Marianne miró la fotografía enmarcada que había en la pared, entre el perchero y un espejo de cuerpo entero. Había sido tomada en abril de 1990. Jessica estaba sentada en un columpio del parque del barrio; el largo pelo rubio relucía al sol y llevaba ese abriguito rojo sobre un jersey Care Bears y unos vaqueros. La mujer colocó la prenda en el perchero, pasó los dedos por los botones, que todavía conservaban su brillo carmesí y enterró la cara en la tela. Ese abrigo había sido el regalo de Jessica por su séptimo cumpleaños: el último que pudieron celebrar.
Era una lucha mantener vivos los recuerdos de su hija al cabo de veintiséis años. Arriba, en el cajón del tocador, guardaba una de las camisetas de la niña en una bolsa cerrada al vacío, pero con los años había adquirido un olor rancio y se había impregnado del aroma de su propia crema de manos. El tiempo parecía decidido a borrar todos sus recuerdos.
Se apartó del abrigo cuando se le saltaron las lágrimas. Se las enjugó y procedió a quitarse los elegantes zapatos negros que se ponía siempre para ir al supermercado. Se miró de reojo en el espejo. El canoso cabello, que le caía por la espalda en una larga cola, lo llevaba peinado con raya en medio y ceñido sobre las orejas, de tal modo que le resaltaba las profundas arrugas de la cara y las flácidas mejillas. Se quitó la chaqueta y la colgó junto al abriguito rojo. En el espejo se reflejaba el gran cuadro de la Virgen María que había a su espalda. Se metió la mano en el bolsillo de la falda, palpó las cuentas del rosario y las enrolló en torno a sus nudosos dedos; acudieron a sus labios las palabras de una oración, pero recordó que había entre las compras un helado que debía meter en la nevera.

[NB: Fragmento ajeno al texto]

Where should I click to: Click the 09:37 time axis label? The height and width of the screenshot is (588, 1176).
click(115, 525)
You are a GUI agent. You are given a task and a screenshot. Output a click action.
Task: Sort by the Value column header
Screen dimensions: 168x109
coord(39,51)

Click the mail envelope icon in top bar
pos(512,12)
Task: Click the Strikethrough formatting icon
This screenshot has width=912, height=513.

Persignándose, cogió las bolsas y las llevó a la cocina. Llenó el hervidor y puso una bolsita de té en su taza blanca preferida. En los últimos veintiséis años, la cocina no había sufrido grandes cambios, aparte de una capa de pintura y algún aplique nuevo. Ese frigorífico era el tercero, sin embargo. Pegada en la puerta con un imán, había una gran hoja blanca con un dibujo que Jessica había pintado con los dedos a los cuatro años en el jardín de infancia.
Marianne abrió la nevera y guardó el beicon, el queso y el helado. Cerró la puerta y se detuvo a mirar el dibujo: las huellas de las manitas de color amarillo, rojo y verde. En la zona de las palmas, allí donde la pintura no había llegado, se veían finas líneas blancas y rayas entrecruzadas. El original estaba en un cajón, envuelto en papel de seda; después de tantos años expuesto, el dibujo, para su horror y consternación, había empezado a deslucirse; por eso lo había hecho escanear. E incluso la copia la había tenido que imprimir varias veces. Recorrió la hoja con el dedo, notando que los bordes se estaban abarquillando.

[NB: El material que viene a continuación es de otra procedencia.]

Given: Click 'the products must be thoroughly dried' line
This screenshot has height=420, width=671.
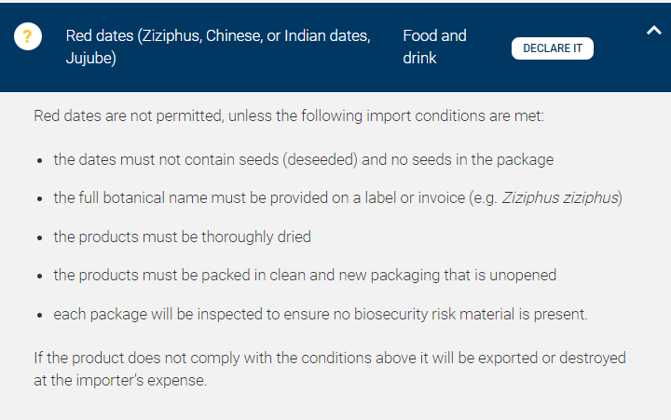Looking at the screenshot, I should click(x=183, y=237).
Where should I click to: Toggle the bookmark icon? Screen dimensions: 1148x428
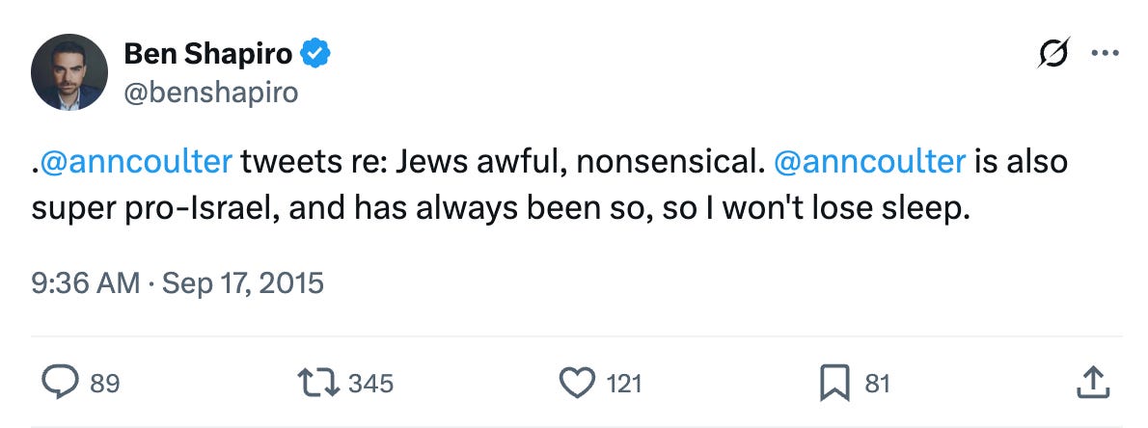(834, 384)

La pena estaba completamente arraigada en su interior; ya formaba parte de ella. Todavía se le saltaban a veces las lágrimas, aunque había aprendido a convivir con ese dolor como si fuese un compañero fiel. Contemplar el abrigo y el dibujo pintado con las manos, atisbar las fotos de Jessica cuando pasaba junto a su habitación, de camino al baño, eran actos que formaban parte de su rutina, igual que esa pena persistente.
El hervidor se apagó con un clic. Llenó la taza, empapó bien la bolsita, la sacó con una cucharita y la dejó en el escurridero. Iba a añadir la leche cuando resonó el timbre por toda la casa. Miró el reloj y vio que acababan de dar las cuatro.
No esperaba a nadie, y la gente raramente se presentaba sin avisar.